## Task requirements:
Could you shorten the paragraph beginning "My grandmother was from a part of the world" in the lectionary reflection below to two or three sentences while keeping its main facts?

## Extract to read:
——
In the Lectionary

Sunday, August 14, 2011: Genesis 45:1-15; Romans 11:1-2a, 29-32; Matthew 15:10-20, 21-28

As God's people, we are the remnants and promise of new life.

My grandmother was from a part of the world that no longer exists. As an immigrant to the U.S. between two wars, she saw people raped and murdered and towns plundered. Until she died she continued to express strong feelings about people and places—feelings that seemed only bizarre and paranoid to me, her young granddaughter. When I began to want to know more about her life, I realized that no traditional research would unearth the facts about her hometown, her birth or her baptism—the records had disappeared in a blaze of ethnic obliteration.

How was my grandmother able to live with her memories and also continue to hope and love? Hope and love she did for 84 years, with her strong political opinions, a tendency to fuss and mispronounce English words, a love of music and dancing, an inordinate fear for my father's safety and success, and an amazing capacity to create beautiful things out of bits and pieces of fabric. I spent many weekends in my room in her home, with a picture of Jesus at my bedside and a portrait of three angels above the bed. The dresser drawers were filled with remnants of fabric that she had collected. I loved to touch the pieces of cloth and imagine what she would create with them. When she died, it was the fabric that I remembered. The sight. The smell. The touch. The possibilities.

Matthew's Gospel reflects a world that was changing. Boundaries were shifting; people were afraid. Matthew's community needed to offer the gospel to a larger world and to people whom these early Christians had considered beyond the scope of their mission. Rules were changing too. Chapter 15 tells a frank story about how difficult it is to reach across deeply engrained differences. Polarization is built into us: good and bad, us and them. "Love God and love your neighbor as yourself" is a corrective to the tendency to draw closer within the lines of "our kind." Circles of affiliation give us identity, but they can be as blinding as they are solidifying. The woman of Canaan provides a model of what it is like to see beyond our immediate worldview. Here Jesus is not kind and open; he turns her down. The woman is not fazed even by her own prejudice. She confesses and proclaims. She asks for mercy, acknowledging that Jesus has no justification for dealing with her. She acknowledges who he is: Lord, Son of David. She passes a relationship checkpoint, entering into his world in the hope that he will see her in a different way. She does not give in or give up until Jesus responds and heals her.

What might it mean to be able to see the message of Jesus as something not bound by history, lineage or past understandings? What might God be turning upside down for our sake today? Can we as communities of faith be clear about who we are? Can we see with new eyes what God might be requiring of us? Scientists have a name for our tendency to see only what we have experienced before; they call it "operational blindness." As parents, political leaders, teenagers, faith communities and leaders, we often appear just as focused on one route as the racehorses that are lining up at a starting line.
——
## Records:
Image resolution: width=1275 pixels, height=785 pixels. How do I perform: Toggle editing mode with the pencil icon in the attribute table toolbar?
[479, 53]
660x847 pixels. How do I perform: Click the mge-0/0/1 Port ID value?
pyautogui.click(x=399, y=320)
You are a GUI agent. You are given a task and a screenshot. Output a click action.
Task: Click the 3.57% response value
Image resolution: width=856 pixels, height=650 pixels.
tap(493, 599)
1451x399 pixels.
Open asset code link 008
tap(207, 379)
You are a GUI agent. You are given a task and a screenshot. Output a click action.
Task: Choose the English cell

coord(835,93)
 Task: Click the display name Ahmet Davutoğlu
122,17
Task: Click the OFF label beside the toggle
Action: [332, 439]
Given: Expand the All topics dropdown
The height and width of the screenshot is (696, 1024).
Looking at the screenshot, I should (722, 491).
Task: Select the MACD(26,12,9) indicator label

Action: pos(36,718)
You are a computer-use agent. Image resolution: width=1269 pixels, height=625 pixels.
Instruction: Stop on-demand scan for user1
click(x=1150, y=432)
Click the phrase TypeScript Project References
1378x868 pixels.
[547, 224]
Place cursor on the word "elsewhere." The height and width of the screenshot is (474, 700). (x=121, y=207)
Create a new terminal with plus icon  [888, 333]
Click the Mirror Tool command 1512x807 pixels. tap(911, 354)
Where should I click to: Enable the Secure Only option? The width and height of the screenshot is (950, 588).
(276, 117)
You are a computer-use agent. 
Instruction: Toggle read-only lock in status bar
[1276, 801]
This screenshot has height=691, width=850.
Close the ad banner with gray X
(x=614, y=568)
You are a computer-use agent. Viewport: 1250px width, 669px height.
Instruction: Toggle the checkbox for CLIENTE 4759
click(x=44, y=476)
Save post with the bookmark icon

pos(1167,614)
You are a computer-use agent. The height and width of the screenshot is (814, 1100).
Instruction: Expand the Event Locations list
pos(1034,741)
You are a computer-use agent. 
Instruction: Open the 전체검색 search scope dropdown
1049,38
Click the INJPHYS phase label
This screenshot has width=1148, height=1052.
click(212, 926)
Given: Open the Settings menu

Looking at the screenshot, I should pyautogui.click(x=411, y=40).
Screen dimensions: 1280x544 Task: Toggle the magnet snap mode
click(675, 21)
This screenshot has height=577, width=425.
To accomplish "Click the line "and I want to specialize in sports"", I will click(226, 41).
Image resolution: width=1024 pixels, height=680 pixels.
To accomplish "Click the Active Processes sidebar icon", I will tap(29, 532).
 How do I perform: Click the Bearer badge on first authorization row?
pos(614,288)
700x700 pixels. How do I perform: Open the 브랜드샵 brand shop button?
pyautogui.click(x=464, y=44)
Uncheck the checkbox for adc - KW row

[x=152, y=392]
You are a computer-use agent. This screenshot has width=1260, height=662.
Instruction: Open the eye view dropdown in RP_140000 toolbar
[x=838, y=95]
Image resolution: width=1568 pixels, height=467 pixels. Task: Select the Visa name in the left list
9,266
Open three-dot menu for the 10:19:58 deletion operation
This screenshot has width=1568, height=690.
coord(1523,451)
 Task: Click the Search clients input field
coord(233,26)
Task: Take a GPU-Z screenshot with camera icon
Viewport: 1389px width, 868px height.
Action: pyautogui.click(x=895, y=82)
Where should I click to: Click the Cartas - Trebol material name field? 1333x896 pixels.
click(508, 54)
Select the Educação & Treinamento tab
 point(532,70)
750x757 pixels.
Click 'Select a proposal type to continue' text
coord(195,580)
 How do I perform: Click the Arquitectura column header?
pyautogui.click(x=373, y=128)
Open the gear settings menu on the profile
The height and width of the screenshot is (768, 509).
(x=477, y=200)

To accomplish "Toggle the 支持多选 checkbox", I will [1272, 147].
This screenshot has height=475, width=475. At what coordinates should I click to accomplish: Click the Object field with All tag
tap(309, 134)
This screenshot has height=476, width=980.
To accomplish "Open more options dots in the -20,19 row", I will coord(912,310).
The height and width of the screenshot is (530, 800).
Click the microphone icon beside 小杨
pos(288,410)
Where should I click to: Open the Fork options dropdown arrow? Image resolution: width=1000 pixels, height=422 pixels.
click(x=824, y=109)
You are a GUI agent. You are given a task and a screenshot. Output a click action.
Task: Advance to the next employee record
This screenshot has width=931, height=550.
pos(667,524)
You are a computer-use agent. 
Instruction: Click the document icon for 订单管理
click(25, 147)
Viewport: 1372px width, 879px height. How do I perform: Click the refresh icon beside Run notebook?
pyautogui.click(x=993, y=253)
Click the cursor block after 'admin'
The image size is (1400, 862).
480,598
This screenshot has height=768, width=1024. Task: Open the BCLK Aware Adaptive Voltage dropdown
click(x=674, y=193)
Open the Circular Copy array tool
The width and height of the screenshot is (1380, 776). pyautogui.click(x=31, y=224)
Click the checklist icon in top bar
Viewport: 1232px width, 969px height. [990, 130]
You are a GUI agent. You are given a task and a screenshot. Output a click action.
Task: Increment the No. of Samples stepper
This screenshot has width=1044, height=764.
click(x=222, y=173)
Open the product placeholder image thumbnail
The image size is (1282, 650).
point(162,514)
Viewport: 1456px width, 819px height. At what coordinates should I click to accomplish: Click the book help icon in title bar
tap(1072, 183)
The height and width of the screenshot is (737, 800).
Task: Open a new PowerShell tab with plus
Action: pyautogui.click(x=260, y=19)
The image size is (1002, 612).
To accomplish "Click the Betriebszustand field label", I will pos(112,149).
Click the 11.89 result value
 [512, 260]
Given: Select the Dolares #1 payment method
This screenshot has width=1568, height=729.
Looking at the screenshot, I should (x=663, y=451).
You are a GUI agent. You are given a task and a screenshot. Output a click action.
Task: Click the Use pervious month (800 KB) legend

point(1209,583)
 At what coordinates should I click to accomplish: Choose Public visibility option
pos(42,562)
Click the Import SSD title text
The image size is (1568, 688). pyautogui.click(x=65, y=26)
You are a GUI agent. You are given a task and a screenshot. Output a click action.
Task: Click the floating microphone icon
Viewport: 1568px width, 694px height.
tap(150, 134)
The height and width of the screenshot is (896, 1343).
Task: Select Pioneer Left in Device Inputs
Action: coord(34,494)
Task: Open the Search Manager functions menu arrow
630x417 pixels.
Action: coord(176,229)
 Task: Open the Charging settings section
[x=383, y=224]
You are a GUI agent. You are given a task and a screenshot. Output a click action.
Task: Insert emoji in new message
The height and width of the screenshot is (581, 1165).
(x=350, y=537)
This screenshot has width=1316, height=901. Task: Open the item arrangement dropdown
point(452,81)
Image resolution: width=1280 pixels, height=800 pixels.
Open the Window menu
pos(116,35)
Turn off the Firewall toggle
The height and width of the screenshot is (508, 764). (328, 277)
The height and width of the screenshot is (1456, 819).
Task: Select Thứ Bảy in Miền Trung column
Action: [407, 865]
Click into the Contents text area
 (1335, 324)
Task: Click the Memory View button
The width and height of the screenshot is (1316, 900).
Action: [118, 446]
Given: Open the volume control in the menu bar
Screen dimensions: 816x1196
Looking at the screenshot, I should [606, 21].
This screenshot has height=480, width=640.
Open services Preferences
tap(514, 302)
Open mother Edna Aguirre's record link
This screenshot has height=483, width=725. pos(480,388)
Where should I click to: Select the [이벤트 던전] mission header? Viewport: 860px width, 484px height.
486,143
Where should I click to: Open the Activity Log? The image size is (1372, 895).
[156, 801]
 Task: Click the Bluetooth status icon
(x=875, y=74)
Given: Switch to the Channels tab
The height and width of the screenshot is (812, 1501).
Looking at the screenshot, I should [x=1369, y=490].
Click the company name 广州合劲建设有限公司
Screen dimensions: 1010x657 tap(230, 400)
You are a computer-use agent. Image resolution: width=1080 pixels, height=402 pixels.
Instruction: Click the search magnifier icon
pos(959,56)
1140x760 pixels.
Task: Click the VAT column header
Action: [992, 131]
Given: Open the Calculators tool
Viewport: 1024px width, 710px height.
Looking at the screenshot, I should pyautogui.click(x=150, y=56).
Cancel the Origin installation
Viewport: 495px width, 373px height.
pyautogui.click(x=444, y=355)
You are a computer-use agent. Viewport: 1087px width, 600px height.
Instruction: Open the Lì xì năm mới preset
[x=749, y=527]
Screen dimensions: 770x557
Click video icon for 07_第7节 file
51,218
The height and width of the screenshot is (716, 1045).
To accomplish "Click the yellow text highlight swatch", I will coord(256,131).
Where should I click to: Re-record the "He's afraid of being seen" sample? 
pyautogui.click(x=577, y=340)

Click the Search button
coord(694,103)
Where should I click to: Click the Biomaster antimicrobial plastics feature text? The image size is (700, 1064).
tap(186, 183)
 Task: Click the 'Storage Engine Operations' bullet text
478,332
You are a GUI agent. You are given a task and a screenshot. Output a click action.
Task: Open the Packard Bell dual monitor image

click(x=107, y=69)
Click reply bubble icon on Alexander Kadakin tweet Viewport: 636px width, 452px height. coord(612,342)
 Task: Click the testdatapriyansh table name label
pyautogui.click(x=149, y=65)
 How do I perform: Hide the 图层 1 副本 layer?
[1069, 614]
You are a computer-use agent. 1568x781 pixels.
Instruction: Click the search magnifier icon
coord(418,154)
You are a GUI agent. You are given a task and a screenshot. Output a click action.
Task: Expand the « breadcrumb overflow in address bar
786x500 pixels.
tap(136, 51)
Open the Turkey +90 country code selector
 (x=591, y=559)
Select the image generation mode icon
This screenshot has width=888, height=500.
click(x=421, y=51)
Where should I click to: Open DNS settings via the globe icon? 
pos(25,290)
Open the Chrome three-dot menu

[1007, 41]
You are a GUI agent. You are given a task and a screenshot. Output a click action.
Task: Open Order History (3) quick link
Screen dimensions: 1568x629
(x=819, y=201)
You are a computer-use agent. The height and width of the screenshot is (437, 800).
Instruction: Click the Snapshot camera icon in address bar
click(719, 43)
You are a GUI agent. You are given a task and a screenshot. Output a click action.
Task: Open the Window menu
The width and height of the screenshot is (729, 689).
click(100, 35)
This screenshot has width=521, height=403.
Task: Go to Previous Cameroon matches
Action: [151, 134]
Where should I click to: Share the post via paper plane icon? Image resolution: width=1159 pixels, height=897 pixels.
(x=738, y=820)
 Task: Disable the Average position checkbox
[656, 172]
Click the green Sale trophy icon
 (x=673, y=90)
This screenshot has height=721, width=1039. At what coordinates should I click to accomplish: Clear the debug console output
——
## Expected output:
The writer's grandmother came from a part of the world that no longer exists. She immigrated to the U.S. between two wars after witnessing rape, murder and the plundering of towns, and until her death she voiced strong feelings about people and places that seemed bizarre and paranoid to her young granddaughter. When the writer later wanted to learn about her life, no records of her hometown, birth or baptism could be found, because they had disappeared in ethnic obliteration.